(Saved entries)
* * *
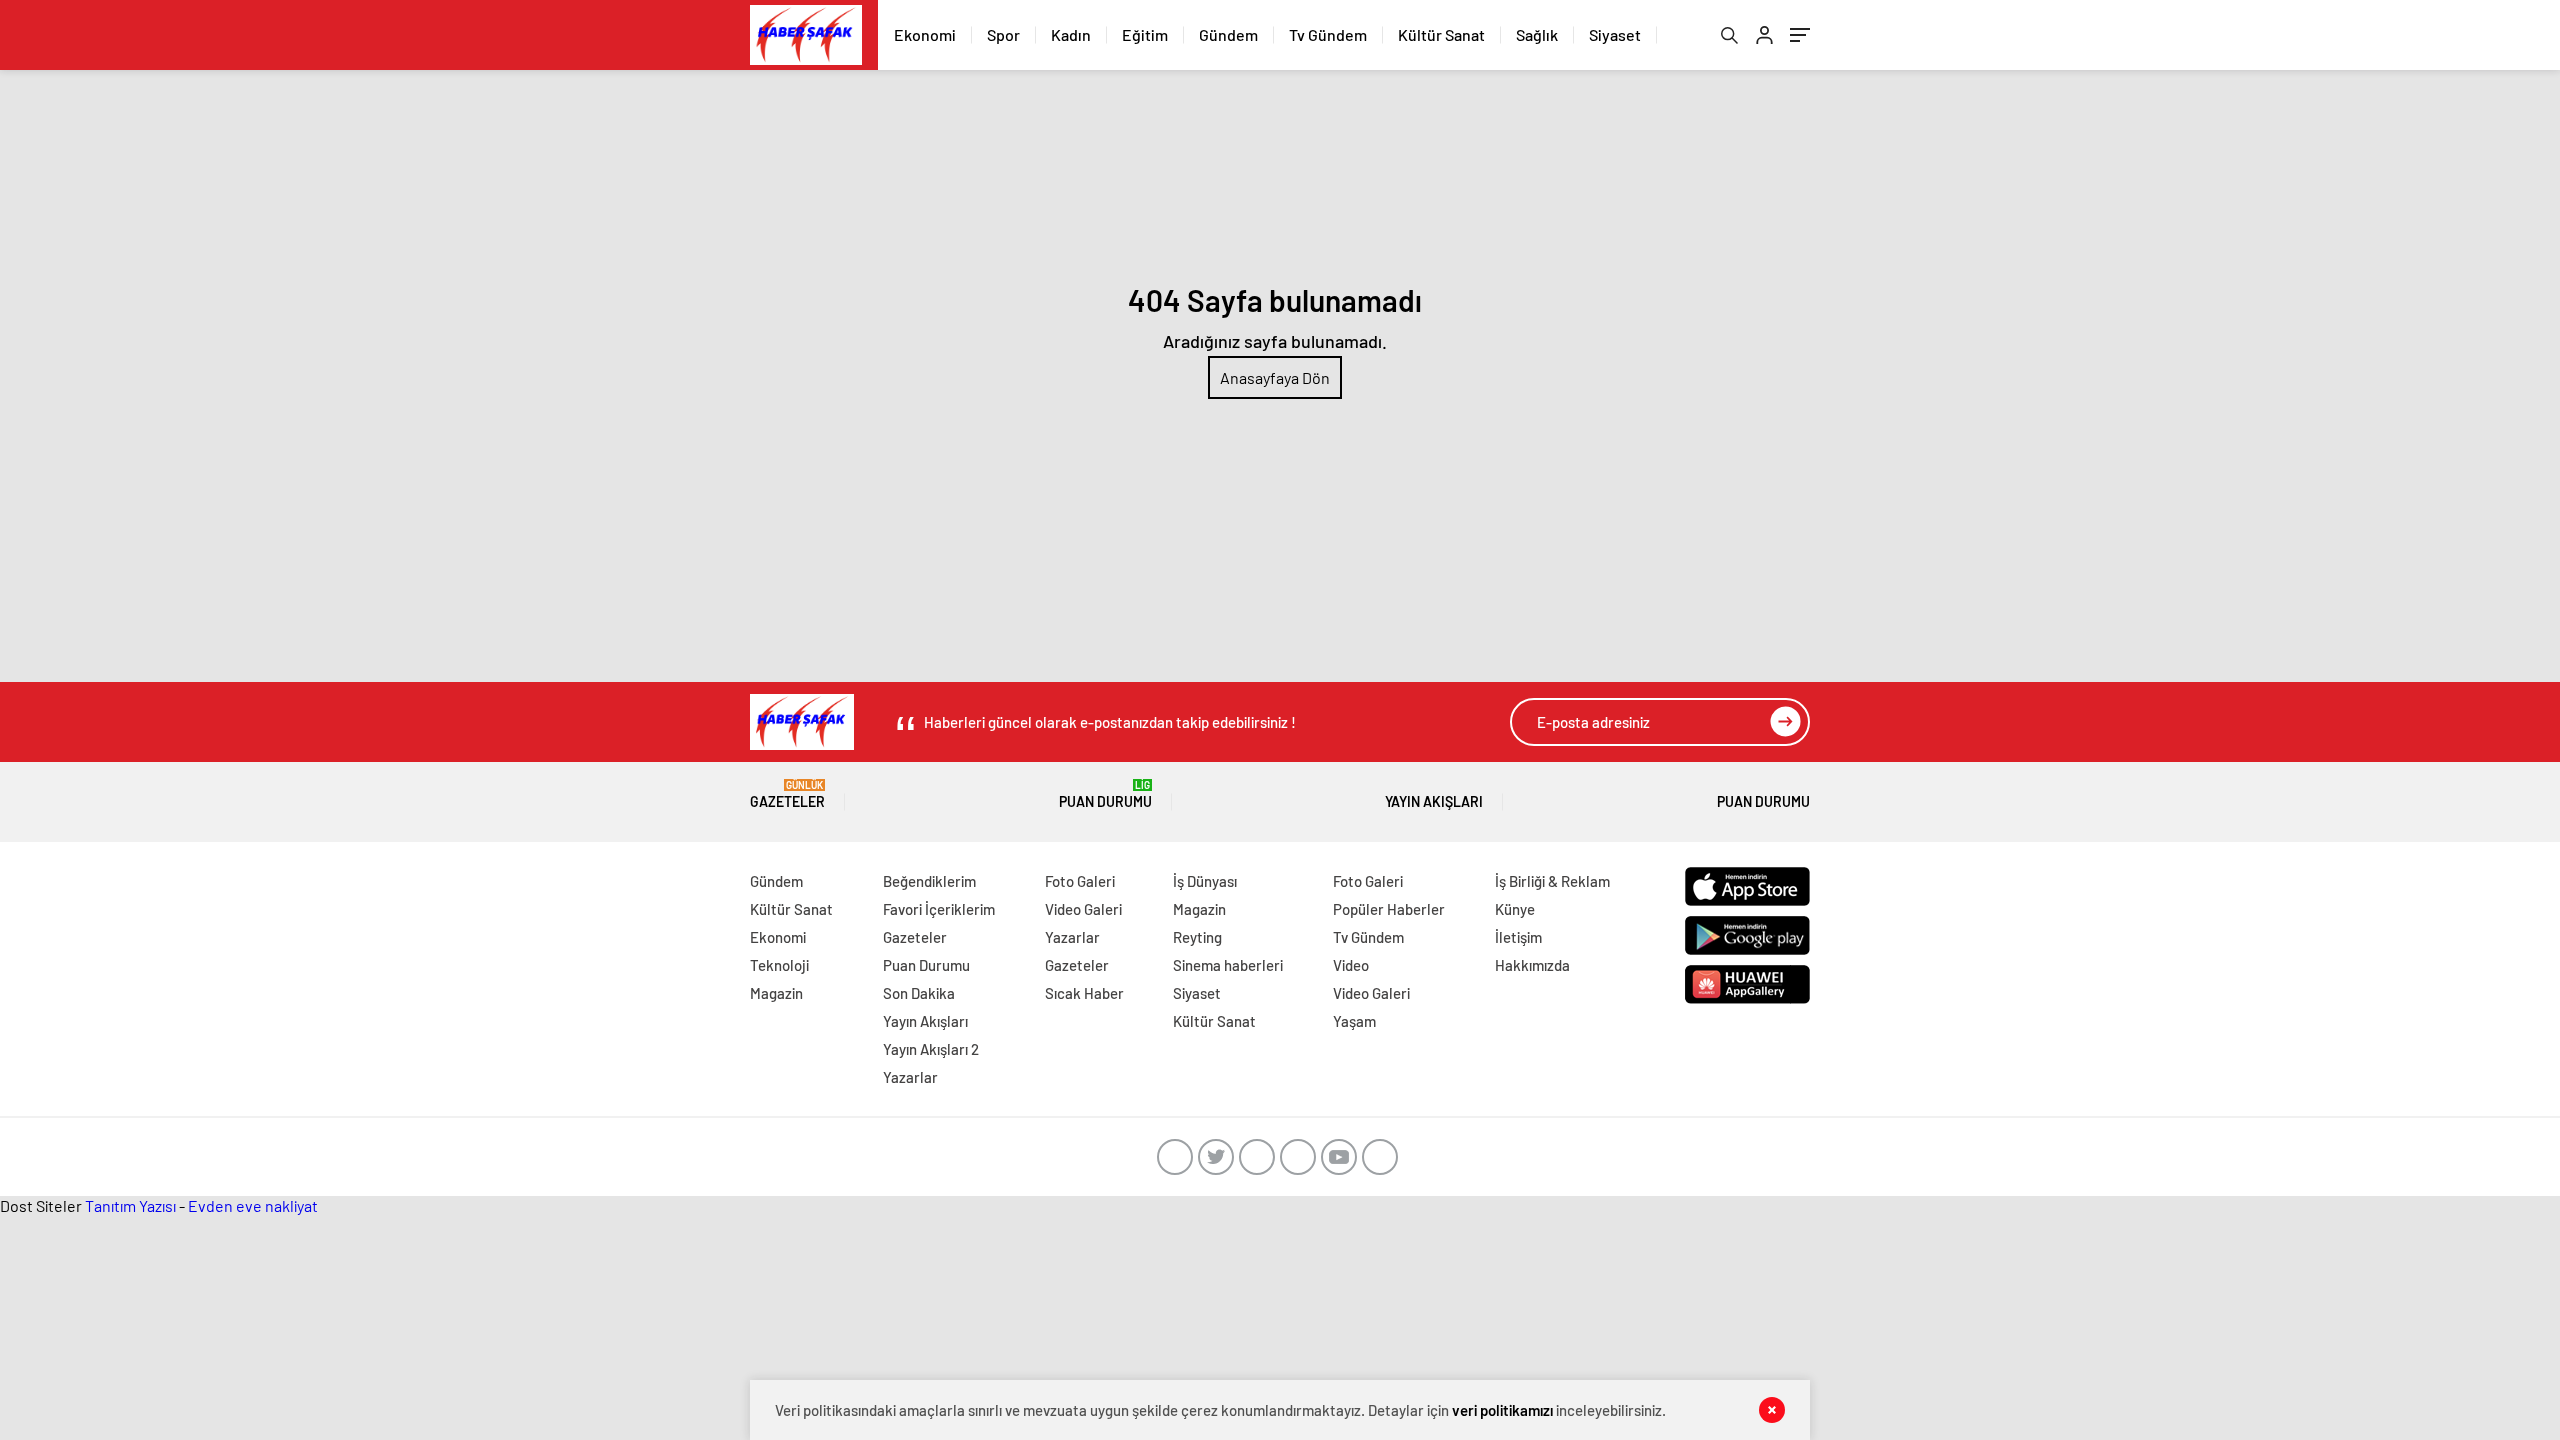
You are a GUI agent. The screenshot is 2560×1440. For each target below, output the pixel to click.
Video (1351, 965)
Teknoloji (779, 965)
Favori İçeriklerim (939, 909)
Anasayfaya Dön (1275, 377)
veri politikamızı (1502, 1410)
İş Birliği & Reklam (1552, 881)
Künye (1515, 909)
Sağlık (1537, 34)
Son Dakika (919, 993)
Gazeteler (787, 794)
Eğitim (1145, 34)
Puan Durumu (1105, 794)
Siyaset (1615, 34)
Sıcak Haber (1084, 993)
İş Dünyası (1205, 881)
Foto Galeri (1080, 881)
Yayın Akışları (1434, 801)
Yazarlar (910, 1077)
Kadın (1071, 34)
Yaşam (1354, 1021)
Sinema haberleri (1228, 965)
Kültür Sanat (1441, 34)
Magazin (776, 993)
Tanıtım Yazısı (130, 1205)
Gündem (1228, 34)
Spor (1003, 34)
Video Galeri (1083, 909)
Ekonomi (925, 34)
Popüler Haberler (1389, 909)
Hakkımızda (1532, 965)
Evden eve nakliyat (253, 1205)
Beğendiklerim (929, 881)
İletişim (1518, 937)
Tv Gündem (1328, 34)
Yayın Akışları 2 (931, 1049)
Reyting (1197, 937)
* * *
* **AIM OF THE TASK**
A verbatim copy of every entry above, with no pictures, is the expected output.

* **ANSWER TO THIS PROBLEM**
You are a GUI agent. The screenshot is 2560×1440. For each target below, output the pixel to click.
Video (1351, 965)
Teknoloji (779, 965)
Favori İçeriklerim (939, 909)
Anasayfaya Dön (1275, 377)
veri politikamızı (1502, 1410)
İş Birliği & Reklam (1552, 881)
Künye (1515, 909)
Sağlık (1537, 34)
Son Dakika (919, 993)
Gazeteler (787, 794)
Eğitim (1145, 34)
Puan Durumu (1105, 794)
Siyaset (1615, 34)
Sıcak Haber (1084, 993)
İş Dünyası (1205, 881)
Foto Galeri (1080, 881)
Yayın Akışları (1434, 801)
Yazarlar (910, 1077)
Kadın (1071, 34)
Yaşam (1354, 1021)
Sinema haberleri (1228, 965)
Kültür Sanat (1441, 34)
Magazin (776, 993)
Tanıtım Yazısı (130, 1205)
Gündem (1228, 34)
Spor (1003, 34)
Video Galeri (1083, 909)
Ekonomi (925, 34)
Popüler Haberler (1389, 909)
Hakkımızda (1532, 965)
Evden eve nakliyat (253, 1205)
Beğendiklerim (929, 881)
İletişim (1518, 937)
Tv Gündem (1328, 34)
Yayın Akışları 2 (931, 1049)
Reyting (1197, 937)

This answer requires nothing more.